Oireachtas Joint and Select Committees

Wednesday, 31 May 2023

Joint Oireachtas Committee on Jobs, Enterprise and Innovation

General Scheme of the Plan of Action on Collective Redundancies following Insolvency Bill 2023: Discussion

Photo of Louise O'ReillyLouise O'Reilly (Dublin Fingal, Sinn Fein) | Oireachtas source

I am conscious that there is a balancing that has to go on. I fully appreciate that many of those suppliers would be sole traders. They are not facing redundancy but when you lose your job, you lose your job. The badge you put on it is not much consolation. I understand that, but on the flip side, in any agreement between a worker and an employer, there will always be compromise. To get enhanced redundancy, a person may have compromised on something else. It is hard for workers to understand at the end of that process regarding the collective agreement. If anyone has ever negotiated these agreements, which I have, they will know that you are up all night doing them. You could be down in the WRC until 3 a.m. or 4 a.m. getting an agreement done. Blood, sweat and tears go into them. Then, at the end, you find that it does not have the standard you thought it had but it has been balloted on and accepted. That is tough, because people will come with their collective agreement and say they agreed and balloted on it, gave up whatever they did and there was a compromise. It is hard for workers to understand why that suddenly has no standing.

I appreciate the contagion and all of that. The counterargument is that somebody has to go first. Why should it not be the workers? There has to be someone at the top of the queue. The only question is who. Whoever is at the top of the queue is pushing down the others who are not, regardless of whether they are small businesses, multinationals or whatever. I appreciate the balance.

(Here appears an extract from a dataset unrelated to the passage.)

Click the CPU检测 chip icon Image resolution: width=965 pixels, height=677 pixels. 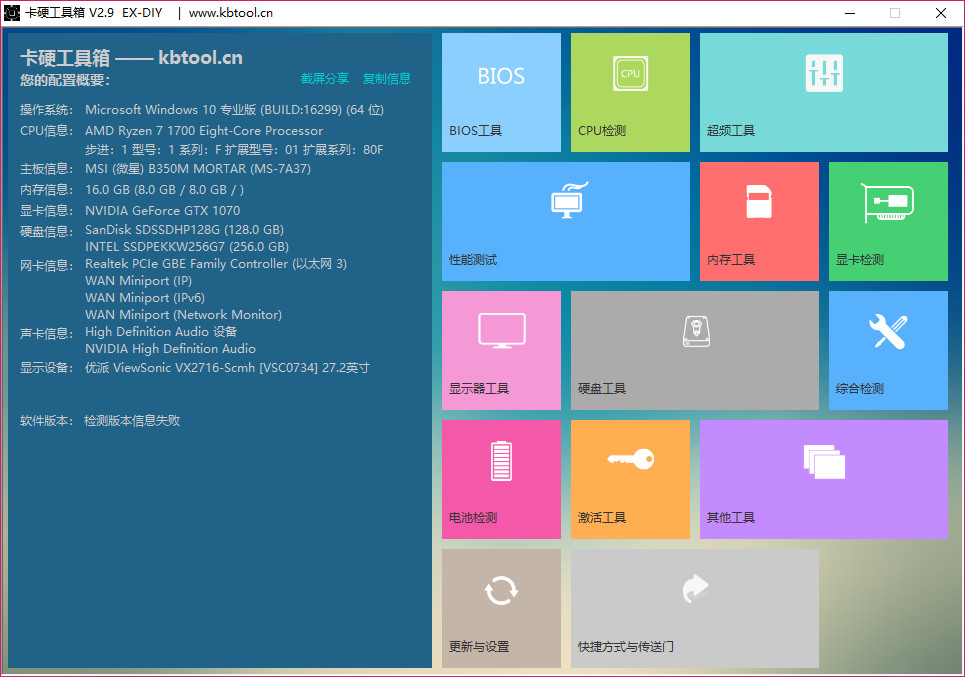630,74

Head 20 relates to situations where a transaction is an unfair preference within the timeframe of the winding up of a company and is deemed to be invalid. This covers a period of six months before the winding up of a company. Was that to align with the Companies Act or is there another reason for that? On the same head, has the Department given any consideration to expanding the definition of a connected person or creating additional definitions to cover situations where preferential transactions are made to persons who are not a creditor or a connected person?